**What you need to do**
Take the entries below and return them unchanged.

[Recorded data]
- Opening Delimiter -

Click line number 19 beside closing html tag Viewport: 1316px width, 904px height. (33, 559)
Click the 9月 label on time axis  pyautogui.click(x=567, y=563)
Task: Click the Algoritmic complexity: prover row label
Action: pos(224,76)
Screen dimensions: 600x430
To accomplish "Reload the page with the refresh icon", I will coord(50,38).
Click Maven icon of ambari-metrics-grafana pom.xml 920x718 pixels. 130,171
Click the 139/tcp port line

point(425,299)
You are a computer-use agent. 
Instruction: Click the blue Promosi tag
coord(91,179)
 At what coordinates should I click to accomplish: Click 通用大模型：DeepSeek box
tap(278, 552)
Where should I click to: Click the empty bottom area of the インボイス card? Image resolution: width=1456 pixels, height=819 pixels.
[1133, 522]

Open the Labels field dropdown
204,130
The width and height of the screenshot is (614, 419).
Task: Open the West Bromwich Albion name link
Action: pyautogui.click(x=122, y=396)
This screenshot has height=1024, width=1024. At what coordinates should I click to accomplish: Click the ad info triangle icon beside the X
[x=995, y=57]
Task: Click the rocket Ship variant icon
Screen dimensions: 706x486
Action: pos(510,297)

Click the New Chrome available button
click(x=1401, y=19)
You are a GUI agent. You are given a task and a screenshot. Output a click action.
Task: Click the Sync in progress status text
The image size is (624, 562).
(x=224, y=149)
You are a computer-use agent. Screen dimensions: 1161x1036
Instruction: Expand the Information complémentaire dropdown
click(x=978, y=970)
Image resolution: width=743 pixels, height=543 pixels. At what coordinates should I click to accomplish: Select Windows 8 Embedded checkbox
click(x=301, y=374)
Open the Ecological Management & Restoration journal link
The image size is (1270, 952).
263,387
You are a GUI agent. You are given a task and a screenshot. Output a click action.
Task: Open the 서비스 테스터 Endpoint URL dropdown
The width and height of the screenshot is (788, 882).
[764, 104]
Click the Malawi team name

- Closing Delimiter -

**Answer to this exercise**
Click line number 19 beside closing html tag Viewport: 1316px width, 904px height. (33, 559)
Click the 9月 label on time axis  pyautogui.click(x=567, y=563)
Task: Click the Algoritmic complexity: prover row label
Action: pos(224,76)
Screen dimensions: 600x430
To accomplish "Reload the page with the refresh icon", I will coord(50,38).
Click Maven icon of ambari-metrics-grafana pom.xml 920x718 pixels. 130,171
Click the 139/tcp port line

point(425,299)
You are a computer-use agent. 
Instruction: Click the blue Promosi tag
coord(91,179)
 At what coordinates should I click to accomplish: Click 通用大模型：DeepSeek box
tap(278, 552)
Where should I click to: Click the empty bottom area of the インボイス card? Image resolution: width=1456 pixels, height=819 pixels.
[1133, 522]

Open the Labels field dropdown
204,130
The width and height of the screenshot is (614, 419).
Task: Open the West Bromwich Albion name link
Action: pyautogui.click(x=122, y=396)
This screenshot has height=1024, width=1024. At what coordinates should I click to accomplish: Click the ad info triangle icon beside the X
[x=995, y=57]
Task: Click the rocket Ship variant icon
Screen dimensions: 706x486
Action: pos(510,297)

Click the New Chrome available button
click(x=1401, y=19)
You are a GUI agent. You are given a task and a screenshot. Output a click action.
Task: Click the Sync in progress status text
The image size is (624, 562).
(x=224, y=149)
You are a computer-use agent. Screen dimensions: 1161x1036
Instruction: Expand the Information complémentaire dropdown
click(x=978, y=970)
Image resolution: width=743 pixels, height=543 pixels. At what coordinates should I click to accomplish: Select Windows 8 Embedded checkbox
click(x=301, y=374)
Open the Ecological Management & Restoration journal link
The image size is (1270, 952).
263,387
You are a GUI agent. You are given a task and a screenshot. Output a click action.
Task: Open the 서비스 테스터 Endpoint URL dropdown
The width and height of the screenshot is (788, 882).
[764, 104]
Click the Malawi team name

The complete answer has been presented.